A hundred years ago if you subscribed to a magazine entitled
Horseless Age: the Automobile Trade
Magazine your friends knew that you were a member of the modern set. Few people could envision an age when the horse-drawn hacks and carriages that crowded
city streets would be replaced by motorized vehicles. The automobile shook society, redefining assumptions about travel, status, and mobility. It was an age that saw Emily Post include directions on automobiles in her Etiquette in Society,
in Business, in Politics, and at Home (in case you're interested, according to Ms. Post it is the height of gaucheness to use the term “Auto” in place of “Automobile”). But
let's save the aside on manners for another day.
What struck me most as I read the article was the reference to drivers as pilots. It's a marker of the age, nobody knew what to call a driver and literary outlets surely were fumbling for the right word. Reading an article that focuses on how many "foreign"

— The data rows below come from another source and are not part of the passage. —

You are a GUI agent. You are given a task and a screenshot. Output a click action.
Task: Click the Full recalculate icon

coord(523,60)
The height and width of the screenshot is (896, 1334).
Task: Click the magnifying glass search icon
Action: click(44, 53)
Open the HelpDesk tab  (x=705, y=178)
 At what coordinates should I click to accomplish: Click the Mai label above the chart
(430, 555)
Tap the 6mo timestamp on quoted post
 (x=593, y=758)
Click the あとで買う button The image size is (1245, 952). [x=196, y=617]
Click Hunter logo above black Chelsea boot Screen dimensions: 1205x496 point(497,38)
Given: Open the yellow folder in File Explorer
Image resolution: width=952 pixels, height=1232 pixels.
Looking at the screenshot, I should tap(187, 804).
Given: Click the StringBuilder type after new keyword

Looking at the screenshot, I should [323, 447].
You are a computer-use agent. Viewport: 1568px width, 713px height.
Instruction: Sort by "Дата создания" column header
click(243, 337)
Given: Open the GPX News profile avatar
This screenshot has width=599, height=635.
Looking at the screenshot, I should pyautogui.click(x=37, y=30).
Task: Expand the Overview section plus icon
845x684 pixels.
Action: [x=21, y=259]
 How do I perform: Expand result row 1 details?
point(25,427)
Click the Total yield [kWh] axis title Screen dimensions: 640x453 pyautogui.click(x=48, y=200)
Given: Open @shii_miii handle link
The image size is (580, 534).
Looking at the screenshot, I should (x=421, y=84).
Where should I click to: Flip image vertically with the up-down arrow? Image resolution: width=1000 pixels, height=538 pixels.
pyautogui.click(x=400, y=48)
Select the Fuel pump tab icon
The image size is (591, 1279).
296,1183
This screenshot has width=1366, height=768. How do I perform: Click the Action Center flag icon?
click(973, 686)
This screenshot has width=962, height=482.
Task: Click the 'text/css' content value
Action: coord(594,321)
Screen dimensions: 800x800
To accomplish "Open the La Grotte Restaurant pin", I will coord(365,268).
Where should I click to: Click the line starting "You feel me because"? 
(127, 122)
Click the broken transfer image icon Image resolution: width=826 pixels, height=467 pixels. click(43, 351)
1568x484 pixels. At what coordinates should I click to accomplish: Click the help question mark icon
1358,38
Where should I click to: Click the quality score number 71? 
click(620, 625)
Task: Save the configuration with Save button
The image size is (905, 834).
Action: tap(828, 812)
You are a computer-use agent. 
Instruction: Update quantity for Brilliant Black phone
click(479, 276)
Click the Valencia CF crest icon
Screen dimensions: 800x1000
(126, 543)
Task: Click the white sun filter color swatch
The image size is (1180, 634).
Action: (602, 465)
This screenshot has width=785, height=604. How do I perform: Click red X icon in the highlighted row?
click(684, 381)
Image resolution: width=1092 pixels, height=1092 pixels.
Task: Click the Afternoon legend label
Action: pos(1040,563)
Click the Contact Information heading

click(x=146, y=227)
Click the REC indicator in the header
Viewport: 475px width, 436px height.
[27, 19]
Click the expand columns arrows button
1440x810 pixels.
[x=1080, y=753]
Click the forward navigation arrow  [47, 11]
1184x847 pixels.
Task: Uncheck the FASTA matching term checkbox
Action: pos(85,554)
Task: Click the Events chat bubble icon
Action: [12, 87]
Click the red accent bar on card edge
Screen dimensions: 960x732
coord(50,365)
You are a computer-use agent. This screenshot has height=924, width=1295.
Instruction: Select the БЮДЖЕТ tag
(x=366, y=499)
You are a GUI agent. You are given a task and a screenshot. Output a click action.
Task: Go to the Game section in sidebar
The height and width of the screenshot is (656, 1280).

drivers are entered in the Indy 500 also leads to
an uncomfortable confrontations with the narrow-mindedness and prejudices of our
past, but its nothing compared to most articles of the 1910s. Compared to some of the protectionist, rabble-rousing articles aimed at the burgeoning middle class, Horseless Age’s
seems enlightened, but then again they are focusing on what most Americans considered socially acceptable foreigners (the French and British).